Just what makes the holidays so stressful?
For some, it might mean simply too much to do and too little time. For many teens, says Charlotte Markey, it might mean trying to get it all on camera – with a picture-perfect smile.
“For many young people, the holidays mean the added pressures of thinking about how they should look and behave in their social media posts,” explains the Rutgers University–Camden researcher.
According to the psychology expert, many teens experience what is called “appearance-related social media consciousness,” a phenomenon that could ramp up during the holiday season.
“They are living for what they will post later, as opposed to posting what they have already lived,” explains the Swarthmore, Pa. resident.
Markey, whose research examines issues related to developmental and health psychology, notes that study after study is increasingly showing the negative impact of social media on cultivating positive body images and eating behaviors.
“This is especially true for girls, who spend more time on social media than their male counterparts,” says Markey, who is currently conducting a study in her lab that analyzes these negative effects among girls as they start puberty and gain access to social media.
Naturally then, explains Markey, teens’ self-consciousness to look and behave in a socially acceptable way is more pronounced around the holidays, when there is a greater emphasis on taking and sharing pictures. The holidays, she notes, also mean more downtime from school and other scheduled activities, making it more likely that teens are on their devices and that social media is their primary means of interacting.
“Whether they are opening gifts, doing fun things, or meeting up with friends and family, taking and posting pictures is what everyone does,” says Markey. “But with that comes a heightened awareness of how they are being viewed and the added pressures to present themselves favorably.”
But now the good news, adds the Rutgers–Camden researcher: There are several steps that can be taken to help teens deal with these stresses. She encourages parents and educators to remember the acronym FACE when discussing these issues with them.
First off, she says, teens should “Filter” what they do on social media, getting rid of influences from their online interactions that are harmful or distressing.
“For instance, it’s a good thing for parents to talk to their kids about who they are following and why,” says Markey. “For adults, this tip might seem basic. But for young people, who are impressionable and trying to figure out who they are, it might not seem so obvious. If they are following someone who makes them feel inadequate, then they should stop.”
On the flip side, says Markey, young people should be encouraged to follow positive influences on social media. She notes that a lot of online interactions can be positive, such as those with supportive family members and friends.
“The important thing to notice is how it makes them feel; if it isn’t good, then get rid of it,” she says.
Secondly, says Markey, teens should “Avoid” using social media at least part of the time. Think of it as taking filtering one step further, she says. The Rutgers–Camden researcher advises parents to help kids set boundaries defining when it is okay to check social media – for instance, not at dinner or during the school week – and encourage them to have real-world interactions.

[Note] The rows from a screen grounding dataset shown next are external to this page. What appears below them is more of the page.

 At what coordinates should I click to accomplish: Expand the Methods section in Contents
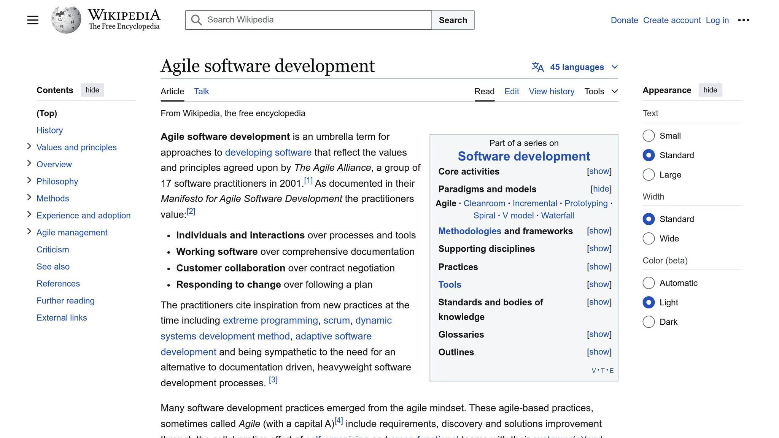pyautogui.click(x=29, y=197)
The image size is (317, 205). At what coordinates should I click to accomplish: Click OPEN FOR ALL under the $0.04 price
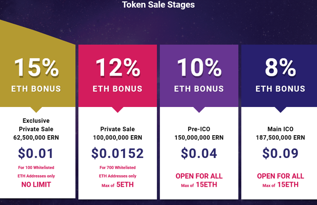coord(199,176)
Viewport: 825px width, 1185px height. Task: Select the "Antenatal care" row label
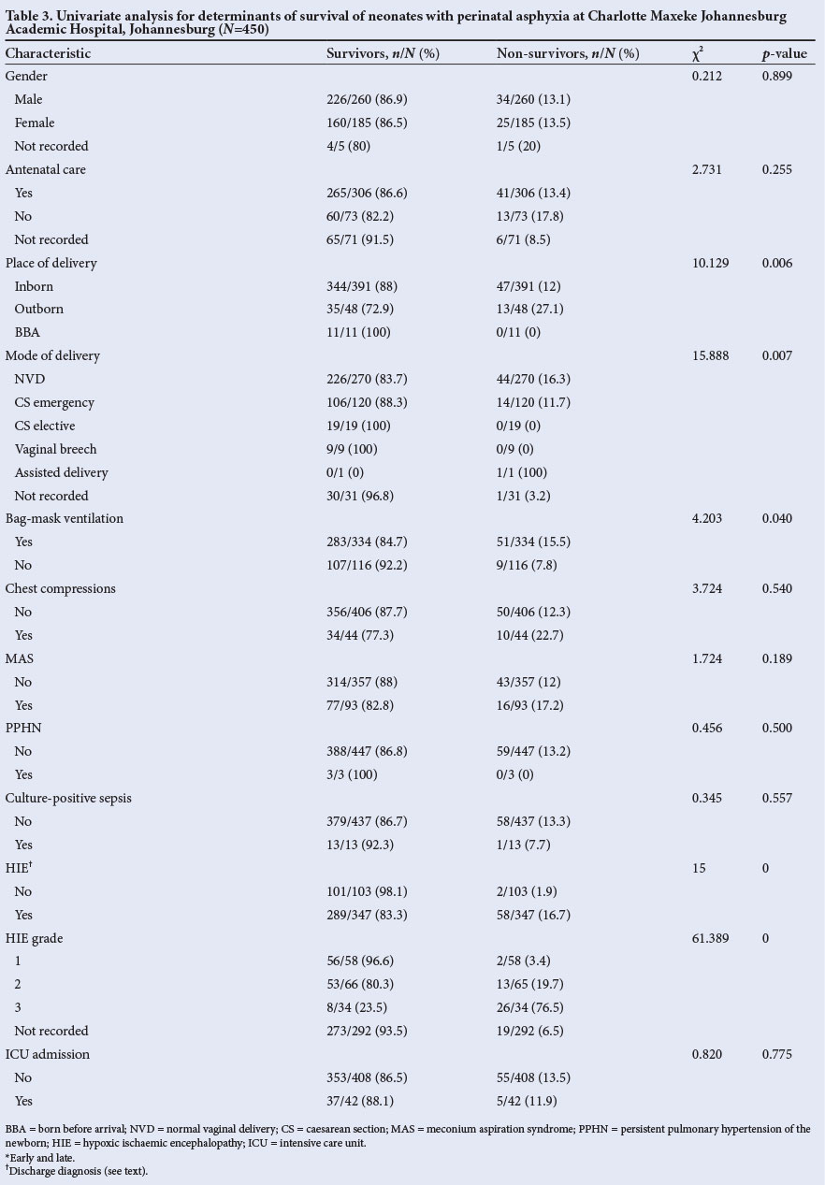[x=46, y=169]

“This can be a real positive,” says Markey. “If they can avoid checking social media for a day or even part of a day, then they can break the need to check it all the time. They will also get used to having more face-to-face interactions instead of everything being online.”
Thirdly, says the psychology expert, parents should teach kids to be “Careful of Comparisons.” She explains that kids lack any objectivity when it comes to judging themselves and often look to others’ appearances and accomplishments as a metric.
“It’s really easy for kids to feel inferior when they compare themselves to the highlight reels of other people’s lives online,” says Markey, noting that this can be especially disheartening when teens compare themselves to celebrities.
Lastly, says Markey, parents should “Evaluate” what their teens are seeing on social media and encourage them to do the same. She notes that teens aren’t cognizant that what they are often viewing online isn’t reality, but rather people’s calculated efforts to present their best selves. Furthermore, she says, it isn’t so obvious to young people when they are seeing advertisements and thus people paid to wear or use certain products, or act in a certain way.
In such instances, she says, teaching kids media literacy can go a long way in moderating the negative effects of social media.
“When kids are more educated about what they are seeing, they are more apt not to see it as real life,” she says. “They learn to take things with a grain of salt.”
When all is said and done, says Markey, social media doesn’t have to be a nagging source of stress for teens over the holidays. She says that parents can emphasize the importance of just being in the moment with family and friends. She also reminds parents that kids aren’t going to police themselves, so it’s up to them to help their kids disengage from their devices.
“You want to give them the perfect gift?” asks Markey. “It might be just to get them off social media this holiday season.”